*What to do*: Please copy the lines below verbatim, with the same wording, spacing, and punctuation.

# Dataset records start

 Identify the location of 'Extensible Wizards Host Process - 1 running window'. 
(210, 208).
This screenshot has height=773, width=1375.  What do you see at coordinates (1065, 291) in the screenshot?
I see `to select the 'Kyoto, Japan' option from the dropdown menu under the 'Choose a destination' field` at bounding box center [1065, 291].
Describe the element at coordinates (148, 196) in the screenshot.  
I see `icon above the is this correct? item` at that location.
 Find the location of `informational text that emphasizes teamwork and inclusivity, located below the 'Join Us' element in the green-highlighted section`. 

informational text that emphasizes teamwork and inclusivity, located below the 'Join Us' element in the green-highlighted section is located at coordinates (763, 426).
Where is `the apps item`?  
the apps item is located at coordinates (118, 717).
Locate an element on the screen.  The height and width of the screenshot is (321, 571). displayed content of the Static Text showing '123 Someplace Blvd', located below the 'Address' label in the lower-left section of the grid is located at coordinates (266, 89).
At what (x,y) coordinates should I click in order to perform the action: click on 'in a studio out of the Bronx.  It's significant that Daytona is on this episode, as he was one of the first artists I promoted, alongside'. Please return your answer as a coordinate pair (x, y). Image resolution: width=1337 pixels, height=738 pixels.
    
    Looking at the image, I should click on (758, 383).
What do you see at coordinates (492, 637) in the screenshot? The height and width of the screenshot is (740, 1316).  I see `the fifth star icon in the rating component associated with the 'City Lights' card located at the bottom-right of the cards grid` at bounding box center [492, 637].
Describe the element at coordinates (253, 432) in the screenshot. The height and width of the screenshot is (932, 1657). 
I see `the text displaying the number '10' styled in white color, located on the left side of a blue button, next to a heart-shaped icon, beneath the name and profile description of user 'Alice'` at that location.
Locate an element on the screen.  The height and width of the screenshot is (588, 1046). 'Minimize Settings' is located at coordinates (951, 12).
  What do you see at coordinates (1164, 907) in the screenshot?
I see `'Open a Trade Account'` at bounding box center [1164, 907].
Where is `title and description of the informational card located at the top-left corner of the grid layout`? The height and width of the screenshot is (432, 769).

# Dataset records end

*Written answer*:
 Identify the location of 'Extensible Wizards Host Process - 1 running window'. 
(210, 208).
This screenshot has height=773, width=1375.  What do you see at coordinates (1065, 291) in the screenshot?
I see `to select the 'Kyoto, Japan' option from the dropdown menu under the 'Choose a destination' field` at bounding box center [1065, 291].
Describe the element at coordinates (148, 196) in the screenshot.  
I see `icon above the is this correct? item` at that location.
 Find the location of `informational text that emphasizes teamwork and inclusivity, located below the 'Join Us' element in the green-highlighted section`. 

informational text that emphasizes teamwork and inclusivity, located below the 'Join Us' element in the green-highlighted section is located at coordinates (763, 426).
Where is `the apps item`?  
the apps item is located at coordinates (118, 717).
Locate an element on the screen.  The height and width of the screenshot is (321, 571). displayed content of the Static Text showing '123 Someplace Blvd', located below the 'Address' label in the lower-left section of the grid is located at coordinates (266, 89).
At what (x,y) coordinates should I click in order to perform the action: click on 'in a studio out of the Bronx.  It's significant that Daytona is on this episode, as he was one of the first artists I promoted, alongside'. Please return your answer as a coordinate pair (x, y). Image resolution: width=1337 pixels, height=738 pixels.
    
    Looking at the image, I should click on (758, 383).
What do you see at coordinates (492, 637) in the screenshot? The height and width of the screenshot is (740, 1316).  I see `the fifth star icon in the rating component associated with the 'City Lights' card located at the bottom-right of the cards grid` at bounding box center [492, 637].
Describe the element at coordinates (253, 432) in the screenshot. The height and width of the screenshot is (932, 1657). 
I see `the text displaying the number '10' styled in white color, located on the left side of a blue button, next to a heart-shaped icon, beneath the name and profile description of user 'Alice'` at that location.
Locate an element on the screen.  The height and width of the screenshot is (588, 1046). 'Minimize Settings' is located at coordinates (951, 12).
  What do you see at coordinates (1164, 907) in the screenshot?
I see `'Open a Trade Account'` at bounding box center [1164, 907].
Where is `title and description of the informational card located at the top-left corner of the grid layout`? The height and width of the screenshot is (432, 769).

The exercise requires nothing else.